Les problèmes étaient sociaux et l’infinie complexité du sociétal restait congelée dans la citoyenneté. Des marchés politiques qui, plus tard, vont exploser avec la décongélation et  explosion elle-même facilitée par les errances d’une mondialisation sans doute fort mal gérée. Quelle entreprise politique – au-delà des mots vides de sens-  s’était intéressée sérieusement au mode d’articulation de la France au marché mondial ?
Président Macron

Aujourd’hui, les choses sont très différentes et la réalité anthropologique est devenue celle du « consommateur souverain ».

C’est dire que le citoyen s’est effacé. Que l’on soit cadre de l’industrie, dealer, médecin, gilet jaune, périurbain, immigré, fonctionnaire, etc. on est d’abord « individu désirant ».   
  • D’où la multiplication, face à un marché de masse, des entreprises politiques.
  • D’où aussi l’abondance des produits politiques issus des grandes usines de « l’Etat providence pour tous » et bien évidemment les incohérences constatées lorsque l’on parle de programmes ou de projets.
  • Bien évidemment, le bipartisme disparait autour de blocs multiples et fragmentés
  • L’interaction sociale n’est plus verticale et se trouve de plus en plus horizontale… comme le marché économique qui aplatit les organigrammes des entreprises et multiplie à l’infini les marchandises.

* _Exercices à faire_
A. Réécrivez le passage du texte sur la politique et la société de consommation allant de « Aujourd’hui, les choses » à « l’infini les marchandises. », en renommant « bipartisme » en « système à deux partis ».
B. Dans le texte sur la politique et la société de consommation, quelles personnes sont citées comme étant d'abord un « individu désirant » ?
C. Poursuivez le texte sur la politique et la société de consommation à partir de sa dernière phrase.

* _Entrées extraites_
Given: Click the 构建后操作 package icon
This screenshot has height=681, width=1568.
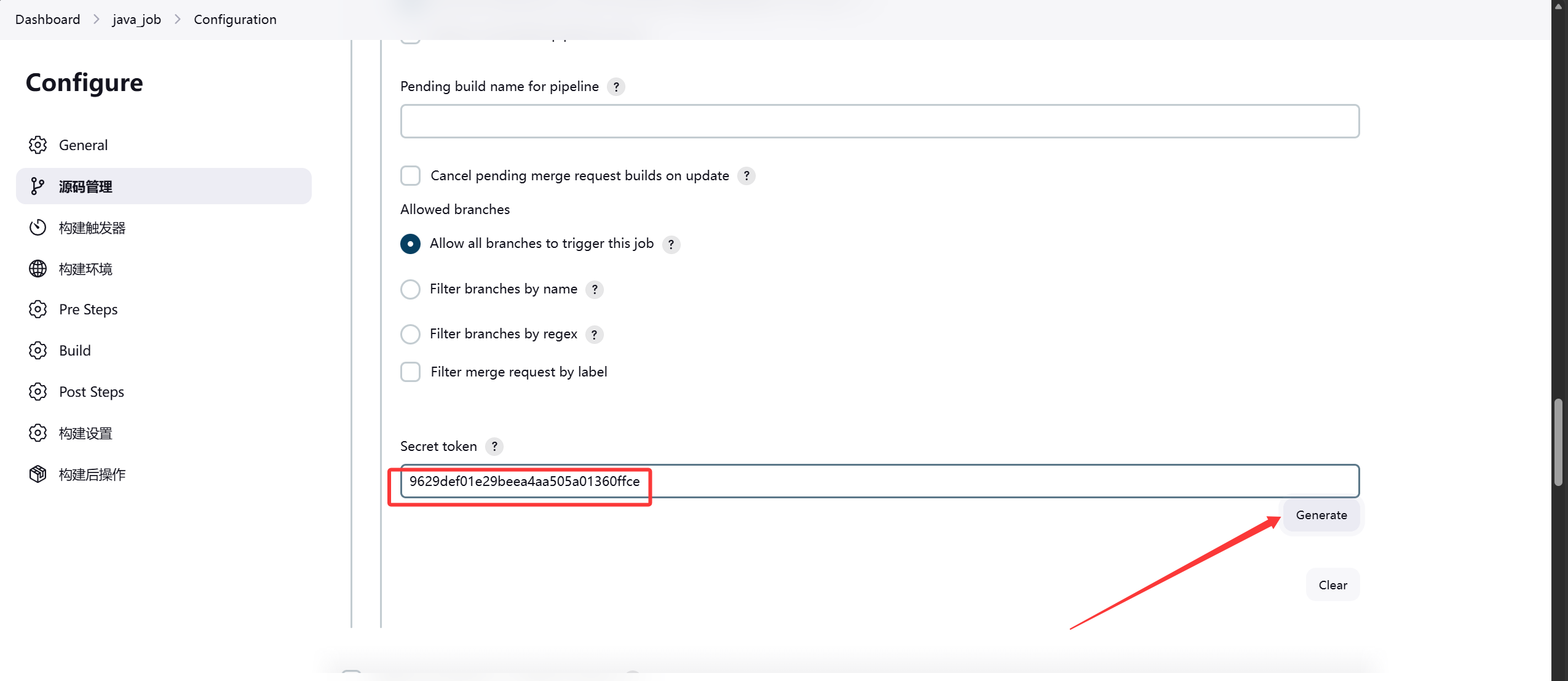Looking at the screenshot, I should coord(38,474).
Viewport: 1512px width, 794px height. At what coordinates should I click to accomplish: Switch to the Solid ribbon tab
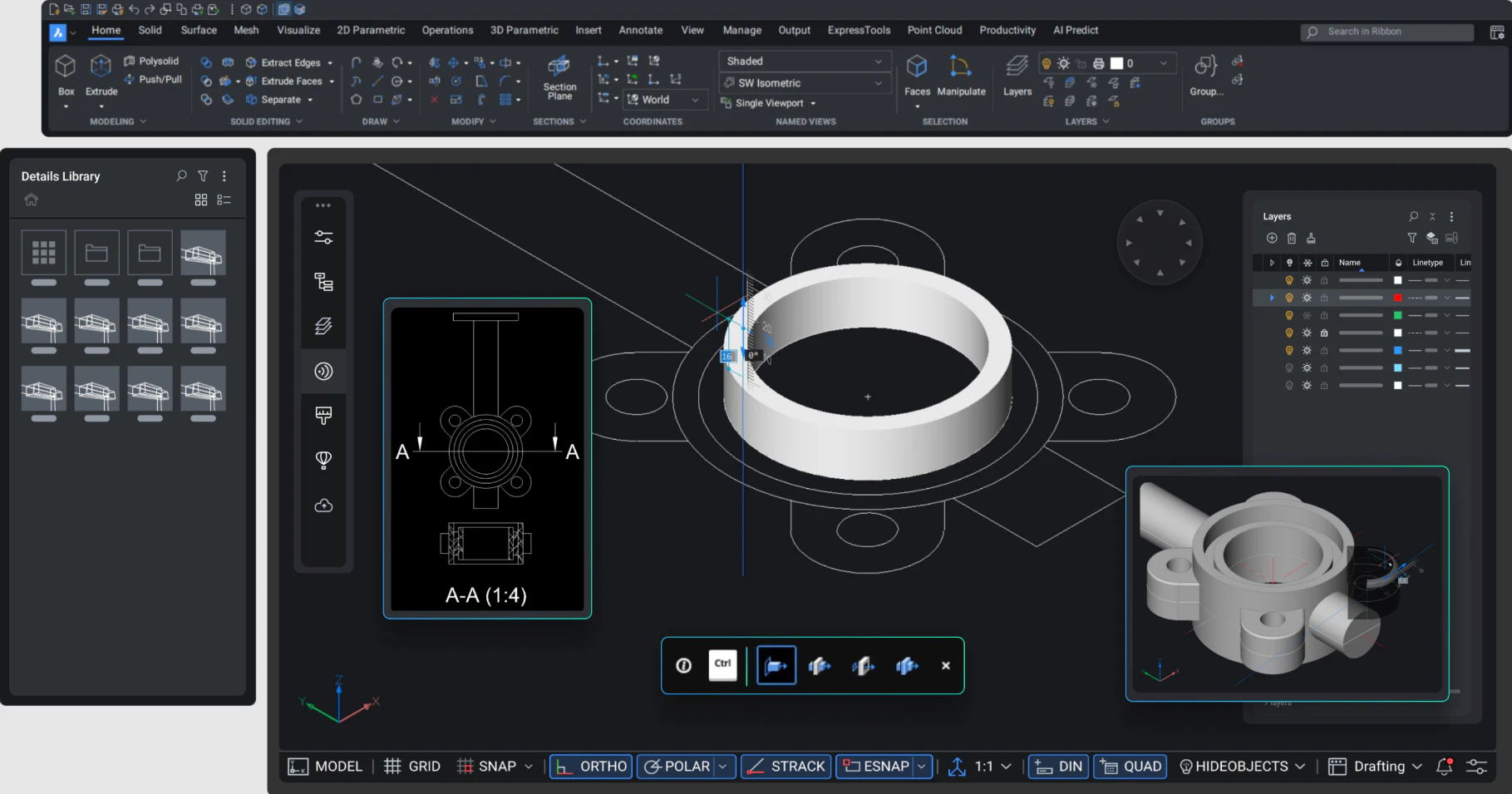[150, 31]
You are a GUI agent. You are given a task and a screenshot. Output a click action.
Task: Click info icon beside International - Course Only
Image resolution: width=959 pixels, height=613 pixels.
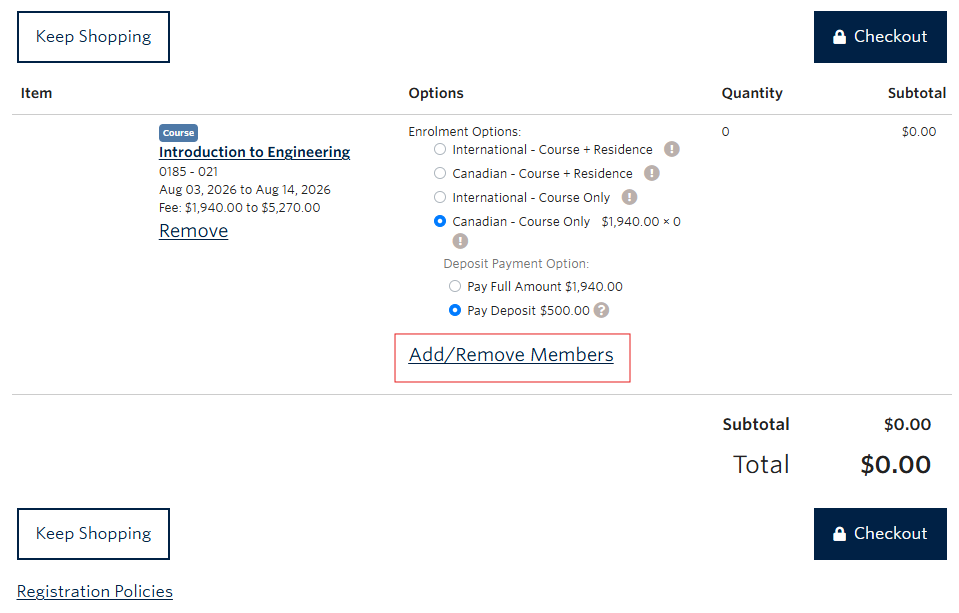pyautogui.click(x=629, y=197)
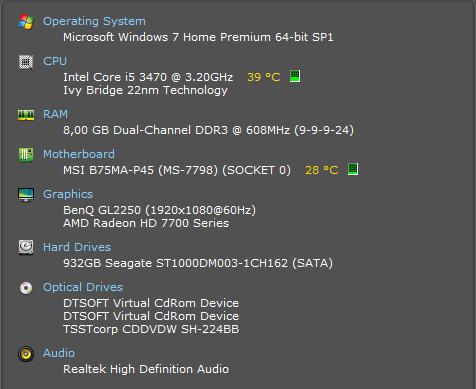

* _Liste des réponses_
A.
Aujourd’hui, les choses sont très différentes et la réalité anthropologique est devenue celle du « consommateur souverain ».

C’est dire que le citoyen s’est effacé. Que l’on soit cadre de l’industrie, dealer, médecin, gilet jaune, périurbain, immigré, fonctionnaire, etc. on est d’abord « individu désirant ».   
  • D’où la multiplication, face à un marché de masse, des entreprises politiques.
  • D’où aussi l’abondance des produits politiques issus des grandes usines de « l’Etat providence pour tous » et bien évidemment les incohérences constatées lorsque l’on parle de programmes ou de projets.
  • Bien évidemment, le système à deux partis disparait autour de blocs multiples et fragmentés
  • L’interaction sociale n’est plus verticale et se trouve de plus en plus horizontale… comme le marché économique qui aplatit les organigrammes des entreprises et multiplie à l’infini les marchandises.

B. Cadre de l'industrie, dealer, médecin, gilet jaune, périurbain, immigré, fonctionnaire.

C.
Face à une dislocation inadaptée aux règles de la cinquième République, le président  ne peut plus  disposer d’une majorité présidentielle et ne peut plus être le patron réel ni de l’exécutif ni du législatif. Au surplus, il a sans doute accéléré le processus de fragmentation et d’élargissement du spectre politique  par une stratégie du « en même temps ». La réalité est qu’il devient simple arbitre, une réalité qu’il ne peut accepter.
Bien évidemment, cette réalité va contre son projet de carrière future dans les instances européennes et il ne peut accepter et n’acceptera pas l’apparition et la mise sur le marché de produits politiques affaissant le projet européen.
Le premier ministre ne sera plus un simple collaborateur mais il devra respecter le plan de carrière privé du président de la République.
Macron n’est plus patron du législatif mais il ne peut en accepter les conséquences qui, au-delà de l’Europe, détruirait son projet personnel de carrière. Il ira jusqu’au bout de sa logique d’entrepreneur politique schumpetérien au service d’un grand Etat fédéral européen qu’il veut chevaucher.
Et si le parlement résiste, il ira probablement plus loin et n’hésitera pas à recourir à une certaine forme de violence. Il s’agit pour lui d’une question de survie.
Une violence qui en appellera une autre avec déjà la mise en avant de l’article 68 de la Constitution. Il est difficile d’aller plus loin pour le moment et constatons qu’il y a simplement conflit de légitimité. Dans le monde des apparences, monde repris par la majorité de la grande presse, le Président se veut fort d’une légitimité présidentielle même si l’élection de 2022 est venue directement l’affaisser. Toujours dans le monde des apparences,
L’Assemblée Nationale est également légitimement constituée. Mais les entrepreneurs politiques et les dirigeants qui l’anime, pensent silencieusement que le vrai problème est l’éviction rapide du Président. Il ne s’agit donc pas de respecter les règles d’un jeu devenu impossible, mais de précipiter un départ.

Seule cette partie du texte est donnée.